A payments provider for paying court fines and utility bills exposed years of transactions

A payments processor used by local governments to collect court fines and utility bill payments from residents across Arkansas and Oklahoma mistakenly left a cache of data, representing years of transactions, exposed on its website.

Security researcher Ashot Oganesyan found a cache of database files in a public and unprotected web directory on the website of payment processor nCourt, which runs the two payment sites courtpay.org and utilitypay.org. The directory contained backup database files storing at least three years worth of transactions up to and including November 2019.

The directory was left exposed for at least five months, according to data from BinaryEdge, which scans the internet for exposed systems and databases.

Oganesyan reported the exposure to the payments processor, and the open directory was closed on Monday.

But TechCrunch learned Tuesday that the database files have been posted to a widely known hacking forum. Although we did not download the data from the forum, the posting — which was published prior to this article — listed the correct number of records in each database, suggesting the posting is genuine.
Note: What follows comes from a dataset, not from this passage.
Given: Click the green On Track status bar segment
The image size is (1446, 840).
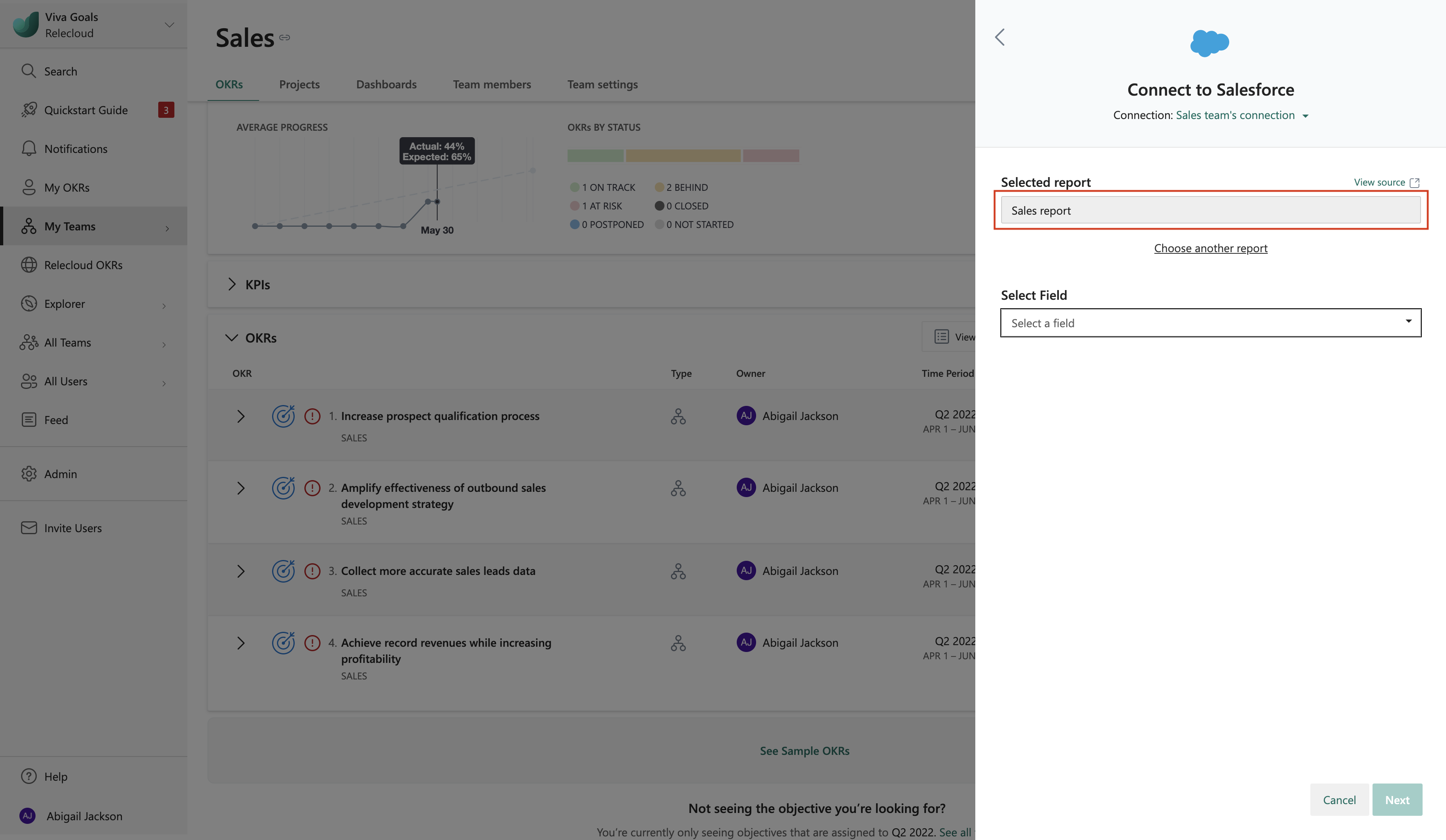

TechCrunch reviewed the exposed databases and found 79,000 transaction records on courtpay.org, and 64,000 records for utilitypay.org. We verified the data by cross-referencing names and addresses against public records.

Both sets of databases contained a payee’s name, postal address, email address, and phone number. Each record also contained the payment card type, the first and last four-digits of the payee’s card number, and the card’s expiry date.

Some records also contained dates of birth, and partial bank account numbers when a checking account was used.

Although the payment data was partially masked, none of the data was encrypted, despite a claim on nCourt’s website that “all tracked data, including account number and expiration date, is obscured so that the data cannot be decrypted without the corresponding decryption keys.”

When reached, nCourt’s chief information officer Terry Chism said the company was “aggressively gathering facts” about the security lapse, which he said affected a “legacy” system called GovPSA.

“Upon learning the legacy GovPSA data may have been accessed, we moved the data offline,” he said. “We have also engaged a third-party forensic investigation firm which is currently conducting a forensic investigation to verify the scope and impact of this suspected data security incident on the legacy GovPSA data and how it occurred. If we confirm that a breach has occurred, we will evaluate the legal notification obligations to individuals whose personal information may be impacted and will notify all affected persons and regulators consistent with our legal obligations to do so.”

But that leaves its customers — largely local governments and municipalities — in the dark. One of nCourt’s customers, a city in Arkansas with a population of about 30,000, told TechCrunch that they have not yet been informed of a security lapse.

Chism declined to comment further, or answer our questions — including why the data was not encrypted.